European Press Review: Syria and the Anti-Terror Coalition

On Wednesday, European papers examined the implications of Tuesday’s car bombing outside a former U.N. building in the Syrian capital Damascus. Four people were killed in the ensuing gun battle with police.

All kinds of extremist and terrorist organizations have long found a haven in Damascus, asserted the Russian daily Kommersant. In return, it said, the terrorists left Syria in peace and only carried out attacks outside the country. Now, though, the paper commented, Damascus has also become a victim of international terrorism and has joined the anti-terror coalition.

Damascus has certainly cooperated with the United States in the fight against their common enemy, the terrorist network al Qaeda, wrote the Salzburger Nachrichten in Austria. But despite Syria’s denials, there’s plenty of evidence that extremists are slipping across its porous border with Iraq, and according to the paper, it’s the ambiguous position the Syrian regime has adopted towards militants that has given them room to maneuver.

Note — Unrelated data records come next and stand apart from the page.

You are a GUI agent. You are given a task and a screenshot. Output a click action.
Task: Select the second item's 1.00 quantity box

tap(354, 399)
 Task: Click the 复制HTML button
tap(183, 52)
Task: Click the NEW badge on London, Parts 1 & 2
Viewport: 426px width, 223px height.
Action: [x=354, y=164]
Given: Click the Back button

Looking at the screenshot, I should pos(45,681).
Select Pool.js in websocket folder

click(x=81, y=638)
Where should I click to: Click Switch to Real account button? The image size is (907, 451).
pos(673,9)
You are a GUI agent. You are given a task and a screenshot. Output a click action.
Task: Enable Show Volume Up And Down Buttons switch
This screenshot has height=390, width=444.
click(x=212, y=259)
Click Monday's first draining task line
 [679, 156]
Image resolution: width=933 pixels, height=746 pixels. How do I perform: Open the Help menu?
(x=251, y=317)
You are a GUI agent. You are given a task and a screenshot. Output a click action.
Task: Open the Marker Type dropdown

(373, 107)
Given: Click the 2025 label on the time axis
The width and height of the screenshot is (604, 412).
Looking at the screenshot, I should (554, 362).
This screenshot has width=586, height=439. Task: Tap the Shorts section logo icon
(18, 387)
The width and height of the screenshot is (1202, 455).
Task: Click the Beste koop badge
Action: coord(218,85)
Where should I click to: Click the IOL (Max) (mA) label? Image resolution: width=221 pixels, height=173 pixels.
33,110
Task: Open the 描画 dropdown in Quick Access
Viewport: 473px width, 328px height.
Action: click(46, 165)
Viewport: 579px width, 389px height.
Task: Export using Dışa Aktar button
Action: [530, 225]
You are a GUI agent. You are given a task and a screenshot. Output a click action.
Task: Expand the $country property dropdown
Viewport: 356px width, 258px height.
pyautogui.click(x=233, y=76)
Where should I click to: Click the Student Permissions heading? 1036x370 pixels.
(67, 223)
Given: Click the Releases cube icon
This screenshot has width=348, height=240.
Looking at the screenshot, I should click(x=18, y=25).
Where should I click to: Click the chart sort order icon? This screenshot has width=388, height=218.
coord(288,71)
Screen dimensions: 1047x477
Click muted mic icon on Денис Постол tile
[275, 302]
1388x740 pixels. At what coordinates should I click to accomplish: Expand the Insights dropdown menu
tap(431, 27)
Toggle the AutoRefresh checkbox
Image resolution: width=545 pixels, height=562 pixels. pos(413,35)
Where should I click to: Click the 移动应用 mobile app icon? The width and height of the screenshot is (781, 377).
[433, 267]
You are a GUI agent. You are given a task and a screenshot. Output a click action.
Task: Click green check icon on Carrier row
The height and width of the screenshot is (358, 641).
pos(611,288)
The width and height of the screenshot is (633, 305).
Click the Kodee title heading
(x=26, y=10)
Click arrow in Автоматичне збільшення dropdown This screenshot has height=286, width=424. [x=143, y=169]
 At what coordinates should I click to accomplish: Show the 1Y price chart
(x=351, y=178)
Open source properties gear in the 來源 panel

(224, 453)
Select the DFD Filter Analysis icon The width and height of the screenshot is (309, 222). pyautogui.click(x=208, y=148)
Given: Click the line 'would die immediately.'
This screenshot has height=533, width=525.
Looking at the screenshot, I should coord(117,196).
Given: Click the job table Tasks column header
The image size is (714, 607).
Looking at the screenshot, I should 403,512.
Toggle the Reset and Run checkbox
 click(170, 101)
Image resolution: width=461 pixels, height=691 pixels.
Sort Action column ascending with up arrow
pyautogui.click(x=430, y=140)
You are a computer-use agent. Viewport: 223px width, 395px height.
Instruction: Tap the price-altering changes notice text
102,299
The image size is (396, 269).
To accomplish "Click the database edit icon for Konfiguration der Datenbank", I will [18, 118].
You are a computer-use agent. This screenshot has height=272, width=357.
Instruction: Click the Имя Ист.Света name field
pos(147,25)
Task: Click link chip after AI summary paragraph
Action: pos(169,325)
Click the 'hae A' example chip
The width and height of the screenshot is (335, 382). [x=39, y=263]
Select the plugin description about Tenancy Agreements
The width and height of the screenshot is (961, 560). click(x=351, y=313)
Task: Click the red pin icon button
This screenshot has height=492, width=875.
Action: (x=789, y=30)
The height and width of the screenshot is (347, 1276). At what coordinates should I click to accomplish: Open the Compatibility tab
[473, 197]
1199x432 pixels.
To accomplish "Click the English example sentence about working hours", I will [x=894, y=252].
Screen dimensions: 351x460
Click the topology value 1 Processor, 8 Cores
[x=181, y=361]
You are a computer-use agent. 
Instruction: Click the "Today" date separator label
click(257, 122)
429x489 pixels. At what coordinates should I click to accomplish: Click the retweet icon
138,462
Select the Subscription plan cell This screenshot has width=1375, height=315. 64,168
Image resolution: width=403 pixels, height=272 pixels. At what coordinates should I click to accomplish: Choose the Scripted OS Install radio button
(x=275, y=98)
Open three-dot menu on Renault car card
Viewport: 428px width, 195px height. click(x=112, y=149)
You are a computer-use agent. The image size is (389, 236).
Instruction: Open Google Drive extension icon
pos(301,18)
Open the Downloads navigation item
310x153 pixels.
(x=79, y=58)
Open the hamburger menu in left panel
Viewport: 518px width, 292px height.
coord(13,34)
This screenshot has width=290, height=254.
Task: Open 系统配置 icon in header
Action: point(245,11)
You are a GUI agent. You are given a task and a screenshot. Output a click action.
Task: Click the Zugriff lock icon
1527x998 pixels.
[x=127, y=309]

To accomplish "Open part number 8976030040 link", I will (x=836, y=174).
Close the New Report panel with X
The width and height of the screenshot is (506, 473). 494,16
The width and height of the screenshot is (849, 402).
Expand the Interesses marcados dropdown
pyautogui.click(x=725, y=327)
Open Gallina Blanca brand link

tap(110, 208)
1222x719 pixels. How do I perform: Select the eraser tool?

The daily commented that this could now endanger the regime itself, which has long been one of the most stable in the region.

Politiken in Denmark said that while the Syrian dictatorship has a long record of protecting international terrorists, this doesn’t mean it’s acceptable to bomb its people. Syrian society needs economic growth, modernization, better communications and cultural openings to the outside world, the paper commented, but it reasoned that all these are being blocked both by the tough dictatorship and by the ongoing protection it provides for terrorists. The daily said that the regime has to slacken its grip, make way for a new system, and show terrorists the red card.

The French daily La Croix wrote that terrorism has become a kind of automatic reflex for radical minority groups who want to make themselves heard. The paper called to mind the many conflicts and conflagrations currently raging across the planet and asked: where is the fireman who can put them out?

Young Islamic extremists in southern Thailand launched attacks on around 15 police and army posts on Wednesday. Over 100 of the rebels were killed, around 30 of them when government troops stormed a mosque. Il Messaggero in Italy wrote that the young rebels launched their attack virtually unarmed, yet well-coordinated, which suggests two things: that they were probably driven by religious or political conviction, and that they had clearly been well-trained. The question, the paper said, is: by whom?